Records from a collection:
────────────────────
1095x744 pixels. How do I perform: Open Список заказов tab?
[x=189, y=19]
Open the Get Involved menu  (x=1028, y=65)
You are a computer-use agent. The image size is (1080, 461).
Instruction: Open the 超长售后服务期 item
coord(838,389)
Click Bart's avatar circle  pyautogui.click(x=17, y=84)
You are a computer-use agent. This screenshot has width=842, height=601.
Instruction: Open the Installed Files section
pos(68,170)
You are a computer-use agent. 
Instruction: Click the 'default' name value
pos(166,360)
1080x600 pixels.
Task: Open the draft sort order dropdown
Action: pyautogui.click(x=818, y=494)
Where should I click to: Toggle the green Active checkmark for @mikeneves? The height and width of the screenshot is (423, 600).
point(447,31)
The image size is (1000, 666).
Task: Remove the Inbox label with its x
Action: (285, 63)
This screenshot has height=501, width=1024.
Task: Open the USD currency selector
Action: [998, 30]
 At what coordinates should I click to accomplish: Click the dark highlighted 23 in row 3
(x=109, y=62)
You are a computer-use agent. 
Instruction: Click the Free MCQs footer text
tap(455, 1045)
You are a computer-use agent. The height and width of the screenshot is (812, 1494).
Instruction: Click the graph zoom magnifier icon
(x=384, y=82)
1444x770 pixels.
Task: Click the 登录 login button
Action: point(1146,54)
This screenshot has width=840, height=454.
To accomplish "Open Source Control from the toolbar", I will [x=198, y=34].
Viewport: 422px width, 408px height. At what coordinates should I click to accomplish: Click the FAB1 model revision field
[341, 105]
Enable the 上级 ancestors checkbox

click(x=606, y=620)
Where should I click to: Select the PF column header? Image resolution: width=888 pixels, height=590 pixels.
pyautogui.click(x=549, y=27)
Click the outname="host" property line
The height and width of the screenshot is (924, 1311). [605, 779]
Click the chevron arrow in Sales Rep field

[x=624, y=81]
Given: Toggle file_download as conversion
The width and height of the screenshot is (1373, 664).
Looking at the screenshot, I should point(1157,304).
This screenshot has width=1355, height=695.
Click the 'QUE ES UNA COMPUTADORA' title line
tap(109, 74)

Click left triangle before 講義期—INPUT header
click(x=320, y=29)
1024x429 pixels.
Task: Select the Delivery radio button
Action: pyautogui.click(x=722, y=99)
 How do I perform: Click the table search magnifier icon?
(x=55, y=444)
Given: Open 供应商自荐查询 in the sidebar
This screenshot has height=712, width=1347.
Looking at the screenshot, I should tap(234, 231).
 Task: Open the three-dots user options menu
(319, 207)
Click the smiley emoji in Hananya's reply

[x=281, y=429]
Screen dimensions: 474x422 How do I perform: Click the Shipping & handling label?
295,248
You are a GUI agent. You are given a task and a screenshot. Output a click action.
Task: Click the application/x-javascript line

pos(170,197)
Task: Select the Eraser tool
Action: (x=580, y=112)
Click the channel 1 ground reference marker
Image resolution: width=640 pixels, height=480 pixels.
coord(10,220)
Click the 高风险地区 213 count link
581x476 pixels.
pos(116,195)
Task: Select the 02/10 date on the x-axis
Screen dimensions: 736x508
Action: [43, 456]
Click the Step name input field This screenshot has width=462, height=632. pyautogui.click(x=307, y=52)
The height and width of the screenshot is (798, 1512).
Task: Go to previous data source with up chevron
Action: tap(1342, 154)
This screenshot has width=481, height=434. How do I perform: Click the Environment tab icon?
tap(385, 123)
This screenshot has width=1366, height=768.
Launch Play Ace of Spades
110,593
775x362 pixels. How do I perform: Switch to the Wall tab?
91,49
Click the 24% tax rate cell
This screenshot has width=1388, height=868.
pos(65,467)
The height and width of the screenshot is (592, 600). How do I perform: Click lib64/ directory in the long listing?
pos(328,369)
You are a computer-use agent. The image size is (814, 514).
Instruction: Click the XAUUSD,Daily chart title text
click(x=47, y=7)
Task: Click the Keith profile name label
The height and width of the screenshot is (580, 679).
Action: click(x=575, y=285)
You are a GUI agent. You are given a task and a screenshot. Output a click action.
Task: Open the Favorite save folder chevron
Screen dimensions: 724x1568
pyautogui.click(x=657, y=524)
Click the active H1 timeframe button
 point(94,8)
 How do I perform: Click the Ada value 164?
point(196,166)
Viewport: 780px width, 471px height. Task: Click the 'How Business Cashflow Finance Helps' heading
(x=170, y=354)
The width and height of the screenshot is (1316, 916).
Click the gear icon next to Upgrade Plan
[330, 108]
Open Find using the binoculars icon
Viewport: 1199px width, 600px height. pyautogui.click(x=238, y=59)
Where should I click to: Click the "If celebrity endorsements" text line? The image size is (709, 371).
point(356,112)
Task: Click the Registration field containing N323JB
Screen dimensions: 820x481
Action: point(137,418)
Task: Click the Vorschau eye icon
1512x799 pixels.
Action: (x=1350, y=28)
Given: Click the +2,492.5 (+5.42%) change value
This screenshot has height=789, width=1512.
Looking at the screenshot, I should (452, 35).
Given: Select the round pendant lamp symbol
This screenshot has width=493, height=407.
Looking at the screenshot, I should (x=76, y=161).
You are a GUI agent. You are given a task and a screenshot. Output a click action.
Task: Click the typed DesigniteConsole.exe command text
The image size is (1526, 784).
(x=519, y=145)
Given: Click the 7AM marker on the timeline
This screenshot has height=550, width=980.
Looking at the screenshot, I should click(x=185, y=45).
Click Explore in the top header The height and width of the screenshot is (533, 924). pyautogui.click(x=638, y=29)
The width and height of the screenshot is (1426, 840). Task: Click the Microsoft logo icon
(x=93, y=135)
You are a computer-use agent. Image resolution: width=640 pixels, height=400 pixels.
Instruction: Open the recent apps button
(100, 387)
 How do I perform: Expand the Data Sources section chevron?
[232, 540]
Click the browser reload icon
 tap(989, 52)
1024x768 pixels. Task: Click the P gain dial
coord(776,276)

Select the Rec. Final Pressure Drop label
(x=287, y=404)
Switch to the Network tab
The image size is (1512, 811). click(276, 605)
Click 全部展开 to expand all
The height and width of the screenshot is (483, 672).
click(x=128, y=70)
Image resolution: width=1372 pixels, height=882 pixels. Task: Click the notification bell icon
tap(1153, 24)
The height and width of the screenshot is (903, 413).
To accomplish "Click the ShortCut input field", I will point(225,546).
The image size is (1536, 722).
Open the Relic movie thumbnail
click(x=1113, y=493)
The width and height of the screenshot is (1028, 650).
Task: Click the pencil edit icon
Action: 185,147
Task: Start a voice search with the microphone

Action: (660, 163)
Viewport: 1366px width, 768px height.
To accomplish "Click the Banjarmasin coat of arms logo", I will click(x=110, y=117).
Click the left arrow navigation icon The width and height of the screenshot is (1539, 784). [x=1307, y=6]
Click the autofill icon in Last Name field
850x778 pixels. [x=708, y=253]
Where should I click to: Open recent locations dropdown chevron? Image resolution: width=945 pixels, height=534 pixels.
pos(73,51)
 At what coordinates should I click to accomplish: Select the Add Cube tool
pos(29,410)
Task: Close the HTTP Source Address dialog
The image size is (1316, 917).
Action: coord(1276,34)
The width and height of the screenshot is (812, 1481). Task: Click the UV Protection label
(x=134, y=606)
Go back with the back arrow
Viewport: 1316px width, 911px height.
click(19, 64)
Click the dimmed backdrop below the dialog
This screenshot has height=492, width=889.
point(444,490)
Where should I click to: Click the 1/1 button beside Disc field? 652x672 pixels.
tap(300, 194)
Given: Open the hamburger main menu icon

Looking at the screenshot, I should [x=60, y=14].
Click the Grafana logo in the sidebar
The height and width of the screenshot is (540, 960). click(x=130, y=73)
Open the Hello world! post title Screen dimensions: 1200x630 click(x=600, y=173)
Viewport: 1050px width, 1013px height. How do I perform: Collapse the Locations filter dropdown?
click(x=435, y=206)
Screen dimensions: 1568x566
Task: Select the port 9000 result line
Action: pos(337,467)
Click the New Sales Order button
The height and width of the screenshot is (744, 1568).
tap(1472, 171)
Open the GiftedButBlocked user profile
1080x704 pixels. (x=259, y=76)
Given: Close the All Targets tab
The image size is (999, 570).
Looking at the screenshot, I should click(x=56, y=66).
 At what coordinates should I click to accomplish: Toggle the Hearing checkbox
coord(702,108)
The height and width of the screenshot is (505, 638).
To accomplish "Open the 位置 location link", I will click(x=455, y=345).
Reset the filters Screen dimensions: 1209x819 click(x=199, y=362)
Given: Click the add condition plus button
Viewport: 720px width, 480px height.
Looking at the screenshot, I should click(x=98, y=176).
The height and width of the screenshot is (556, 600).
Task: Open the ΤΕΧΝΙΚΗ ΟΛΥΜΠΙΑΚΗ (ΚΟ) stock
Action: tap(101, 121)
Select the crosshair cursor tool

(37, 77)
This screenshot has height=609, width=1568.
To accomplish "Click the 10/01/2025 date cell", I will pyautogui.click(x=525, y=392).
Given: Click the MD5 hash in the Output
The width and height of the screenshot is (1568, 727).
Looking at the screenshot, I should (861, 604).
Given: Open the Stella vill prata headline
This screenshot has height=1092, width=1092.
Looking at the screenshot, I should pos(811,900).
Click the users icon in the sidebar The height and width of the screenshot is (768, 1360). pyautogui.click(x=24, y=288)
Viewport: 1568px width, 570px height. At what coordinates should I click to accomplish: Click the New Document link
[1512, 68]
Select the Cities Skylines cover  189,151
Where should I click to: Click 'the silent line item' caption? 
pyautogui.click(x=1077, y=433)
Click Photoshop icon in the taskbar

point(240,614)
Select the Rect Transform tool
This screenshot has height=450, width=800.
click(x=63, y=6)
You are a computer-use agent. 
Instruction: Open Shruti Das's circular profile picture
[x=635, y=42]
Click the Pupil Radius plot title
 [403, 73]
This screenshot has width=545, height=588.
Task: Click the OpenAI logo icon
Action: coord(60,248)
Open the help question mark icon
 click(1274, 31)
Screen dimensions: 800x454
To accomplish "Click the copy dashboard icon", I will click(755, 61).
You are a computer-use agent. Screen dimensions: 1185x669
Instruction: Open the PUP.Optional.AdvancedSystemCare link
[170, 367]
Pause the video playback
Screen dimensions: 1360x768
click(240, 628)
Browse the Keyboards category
────────────────────
** YOUR GOAL **
For this exercise, output exactly the lines above from the line with "1512x799 pixels." to the line with "The image size is (1536, 722).", counting both, and leave out the rest.

** ANSWER BOX **
1512x799 pixels.
Action: (x=1350, y=28)
Given: Click the +2,492.5 (+5.42%) change value
This screenshot has height=789, width=1512.
Looking at the screenshot, I should (452, 35).
Given: Select the round pendant lamp symbol
This screenshot has width=493, height=407.
Looking at the screenshot, I should (x=76, y=161).
You are a GUI agent. You are given a task and a screenshot. Output a click action.
Task: Click the typed DesigniteConsole.exe command text
The image size is (1526, 784).
(x=519, y=145)
Given: Click the 7AM marker on the timeline
This screenshot has height=550, width=980.
Looking at the screenshot, I should click(x=185, y=45).
Click Explore in the top header The height and width of the screenshot is (533, 924). pyautogui.click(x=638, y=29)
The width and height of the screenshot is (1426, 840). Task: Click the Microsoft logo icon
(x=93, y=135)
You are a computer-use agent. Image resolution: width=640 pixels, height=400 pixels.
Instruction: Open the recent apps button
(100, 387)
 How do I perform: Expand the Data Sources section chevron?
[232, 540]
Click the browser reload icon
 tap(989, 52)
1024x768 pixels. Task: Click the P gain dial
coord(776,276)

Select the Rec. Final Pressure Drop label
(x=287, y=404)
Switch to the Network tab
The image size is (1512, 811). click(276, 605)
Click 全部展开 to expand all
The height and width of the screenshot is (483, 672).
click(x=128, y=70)
Image resolution: width=1372 pixels, height=882 pixels. Task: Click the notification bell icon
tap(1153, 24)
The height and width of the screenshot is (903, 413).
To accomplish "Click the ShortCut input field", I will point(225,546).
The image size is (1536, 722).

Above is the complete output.